Well, it’s back to school time, and a lot of colleges are announcing changes to their admissions policies. Some of them are really exciting, but some of them bear some explanation. Let’s look at two recent announcements related to test optional admissions.

The first one is that Colorado College recently announced that they’re going completely test-optional. They were test-flexible in the past, meaning that you could choose from a list of exams to submit. They’ve done away with this policy. And you now won’t have to submit a test score with your application at all. Colorado College announced this in the context of trying to increase the diversity of the application pool. CC would like to attract more and more students of a broader spectrum of American society. Reducing that testing requirement barrier is a good first step.

At the same time, I got an email from Case Western Reserve University. They said that they have added another Diversity Day. And that they’re paying for students from around the country to fly there and take a look. Again, Case is also trying to diversify its application pool. One of the other things they announced in that email was that, after careful deliberation, they have eliminated the alumni interviewing component of the application process.

So what is this all about? What is the reason more and more schools going test optional?

Why are schools eliminating requirements like the interview? Why are they doing things like flying kids in for “Diversity Days”?

Well, the good thing is that the recent Varsity Blues admissions scandal has put all colleges on notice that they’re just not doing enough to expand opportunity for the broader swath of American society. Colleges want to counteract the impression that they exist only to educate the rich and the famous (and the corrupt). They want to emphasize that their mission is to educate everyone. And one way to ensure that they fulfill this mission is to broaden the application pool so that they can really be the ideal engines of opportunity.
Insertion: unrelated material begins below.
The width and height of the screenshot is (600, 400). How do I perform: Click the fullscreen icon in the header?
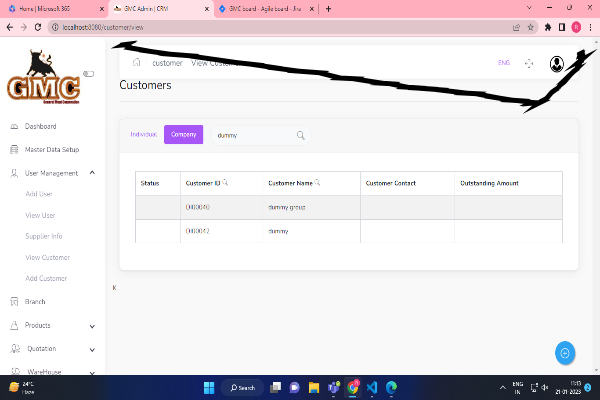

This is a good thing!

The cynic in me, however, is going to raise a couple of issues here.

Number 1:

Colleges don’t do anything if it’s not in their own interest. They’re like any other institution, any other business, any other non-profit organization: everybody’s doing things that are in their own interest. And one of the primary interests of colleges is to decrease the admissions rate.

Because a college has a fixed number of open slots in their first-year class in any given year, the only way that a college can decrease its admissions rate is to increase the number of applications. The more applicants they get, the more they have to reject, which means the admissions rate will drop.

So while we want to congratulate these schools for being so beneficent and being so kind as to eliminate these requirements, we have to really put it in the context of the fact that this is also self-interested. By making it easier to apply, these colleges will likely get more applications. More applications–and a fixed number of slots–means that the acceptance rate goes down. And if the acceptance rate goes down, then the ranking of the college (according to US News and other ratings agencies) can go up–because the acceptance rate is a key criterion in the rankings.

Which is the real motivation? To diversity the student population or to lower the acceptance rate? Probably both. But which was more important in that boardroom where the Trustees of these two colleges made these decisions?

Number 2:

The other thing to keep in mind is that while it’s great to announce the intent to diversify the student population and to accept more people of lower economic classes, the proof is going to be in the pudding. We want to look at the statistics at the end of this admissions cycle, not the beginning. We can be happy that they made this (altruistic? selfish?) announcement to change admissions policies.

But don’t want to congratulate them until we see if they actually practice what they preach. We want to take note whether there is an actual cause and effect between test optional admissions and diversity.

Number 3:

Furthermore, we have to put these announcements in some sort of context. What–besides a change in admissions policies–might really diversify a student body? MONEY.

If we saw a college saying, “Hey, we have just tripled our financial aid budget, and we are planning to move the percentage of our Pell Grant students from, say, 15% to 30%,” that would actually be a more exciting development! Providing significantly more scholarship dollars to make it possible for low-income students to attend would be a game-changer.

We’re not seeing that yet, though. We’re seeing these announcements about lowering the bar to the application. We don’t know what’s what going to happen in admissions as a result of these policies. We don’t know what’s going to happen when we look at the complexion–literal as well as figurative–of next year’s freshman class to see what impact these announcements actually make.

I’m sure, of course, that the trustees and senior management of each of these universities is also thinking about those outcomes. I don’t mean to imply that the commitment to diversity and to educating a broader cross-section of the American public is completely disingenuous.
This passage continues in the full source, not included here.